Setelah selesai membaca saya tertarik pada satu isu, yakni, bagaimana nasib anak manusia, yang digambarkan dalam novel ini, yang harus menempuh jalan hidup sedemikian rupa, bukan sebagai pilihan bebas dan sadar, lebih sebagai keterpaksaan, dikarenakan perang.
Mulai dari perang fisik sampai dengan perang spiritual (kepercayaan). Mulai dari perang antarbangsa, antarsuku, sampai dengan perang ayah dan anak, suami dan istri.
Perang mengubah jalan hidup tiga generasi, bahkan satu suku: Batak. Dimulai dengan Ompu Silangit, yang ikut serta dalam Perang Batak, yaitu perang antara Si Singamangaraja XII melawan Belanda.
Adapun alasanya dijelaskan dalam kutipan ini: “Lalu sewaktu Belanda menyerbu ke sini, membakari huta-huta, menghancurkan Bakkara, memerangi Si Singamangaraja. Orang Batak, terutama orang-orang marga kita, ikut berperang ketika itu, tidak lain karena kita harus menjaga keselamatan raja kita.” (hal. 25).

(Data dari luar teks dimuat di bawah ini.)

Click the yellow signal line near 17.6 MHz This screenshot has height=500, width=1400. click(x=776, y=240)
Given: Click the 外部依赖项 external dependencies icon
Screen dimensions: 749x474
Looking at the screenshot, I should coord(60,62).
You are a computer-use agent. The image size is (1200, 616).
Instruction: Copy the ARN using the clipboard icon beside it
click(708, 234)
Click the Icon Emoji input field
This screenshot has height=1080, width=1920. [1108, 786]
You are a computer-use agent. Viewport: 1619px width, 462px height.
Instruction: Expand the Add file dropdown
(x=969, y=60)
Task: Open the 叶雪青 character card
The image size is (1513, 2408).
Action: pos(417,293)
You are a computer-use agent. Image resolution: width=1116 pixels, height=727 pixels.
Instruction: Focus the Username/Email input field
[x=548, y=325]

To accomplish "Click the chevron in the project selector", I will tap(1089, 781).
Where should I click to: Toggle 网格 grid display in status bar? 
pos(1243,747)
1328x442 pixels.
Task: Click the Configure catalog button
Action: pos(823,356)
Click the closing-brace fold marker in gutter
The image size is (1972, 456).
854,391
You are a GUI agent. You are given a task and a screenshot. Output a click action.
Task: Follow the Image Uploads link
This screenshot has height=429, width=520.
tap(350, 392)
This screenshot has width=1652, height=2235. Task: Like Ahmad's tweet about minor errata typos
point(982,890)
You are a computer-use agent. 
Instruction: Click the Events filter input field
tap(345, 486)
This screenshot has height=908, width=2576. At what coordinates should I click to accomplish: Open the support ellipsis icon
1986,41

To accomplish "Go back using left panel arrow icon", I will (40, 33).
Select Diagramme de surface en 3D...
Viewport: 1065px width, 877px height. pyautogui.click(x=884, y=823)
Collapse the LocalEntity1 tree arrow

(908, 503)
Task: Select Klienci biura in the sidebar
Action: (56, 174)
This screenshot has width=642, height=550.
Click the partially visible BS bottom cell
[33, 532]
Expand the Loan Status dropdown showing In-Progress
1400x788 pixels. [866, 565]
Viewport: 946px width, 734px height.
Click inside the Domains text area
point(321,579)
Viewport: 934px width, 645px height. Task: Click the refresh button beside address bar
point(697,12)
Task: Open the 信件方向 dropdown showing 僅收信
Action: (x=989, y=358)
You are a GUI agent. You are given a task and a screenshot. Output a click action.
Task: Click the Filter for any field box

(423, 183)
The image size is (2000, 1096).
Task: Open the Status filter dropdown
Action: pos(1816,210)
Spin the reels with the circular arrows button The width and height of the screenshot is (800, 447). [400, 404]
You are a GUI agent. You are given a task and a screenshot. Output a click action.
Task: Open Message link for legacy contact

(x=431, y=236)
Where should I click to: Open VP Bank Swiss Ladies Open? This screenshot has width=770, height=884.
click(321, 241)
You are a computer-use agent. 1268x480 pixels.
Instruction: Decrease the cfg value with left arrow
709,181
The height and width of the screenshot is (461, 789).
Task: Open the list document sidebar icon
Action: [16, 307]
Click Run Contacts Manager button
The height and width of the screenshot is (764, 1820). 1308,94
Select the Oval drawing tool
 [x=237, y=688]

Setelah Si Singamangaraja gugur, dia ditangkap, dan untuk waktu yang lama dipenjarakan Belanda, kemudian dibebaskan, menetap di kampung orang, karena ruma bolon di kampungnya telah dimusnahkan Belanda dan Jepang.
Kemudian anaknya, Pardomutua, sewaktu muda dia bergabung dengan tentara Jepang, meninggalkan istri dan anaknya yang masih kecil, berperang di Makassar, dan berbagai tempat di wilayah timur, lalu setelah kemerdekaan, dia menyeberang ke Jawa, lalu menikah lagi di sana dan punya tiga orang anak.
Dan, terakhir, Tondi, anak Pardomutua, seorang kenek bus antarkota, yang berusia remaja, bergabung dengan tentara perjuangan daerah, berperang melawan pemerintah pusat.
Jalan Hidup
Mengenai topik jalan hidup ini, secara khusus disampaikan oleh Ompu Silangit kepada cucunya Tondinihuta, dalam sebuah percakapan.
“Ingatlah apa yang kubilang hari ini, Tondi. Tidak setiap orangtua memberi petunjuk agar anak-anaknya mampu memilih jalan bagi dirinya. Ada yang merasa karena kaya lalu membuatkan jalan buat anaknya. Dengan memberikan harta, dia mengira anaknya akan dapat dengan mudah menjalani kehidupan ini. Itu tidak jaminan. Seluruh harta dunia itu belum tentu menjadi jalan ke tempat yang dituju. Di jalan itu mungkin saja si anak sebenarnya menghancurkan dirinya sendiri”. (hal. 72)
Jalan hidup merupakan pilihan pribadi.
Orangtua hanya memberikan petunjuk agar anaknya mampu memilih jalan bagi dirinya, begitu keyakinan pengarang novel ini.
Tapi perang bisa membuat segalanya menjadi berantakan.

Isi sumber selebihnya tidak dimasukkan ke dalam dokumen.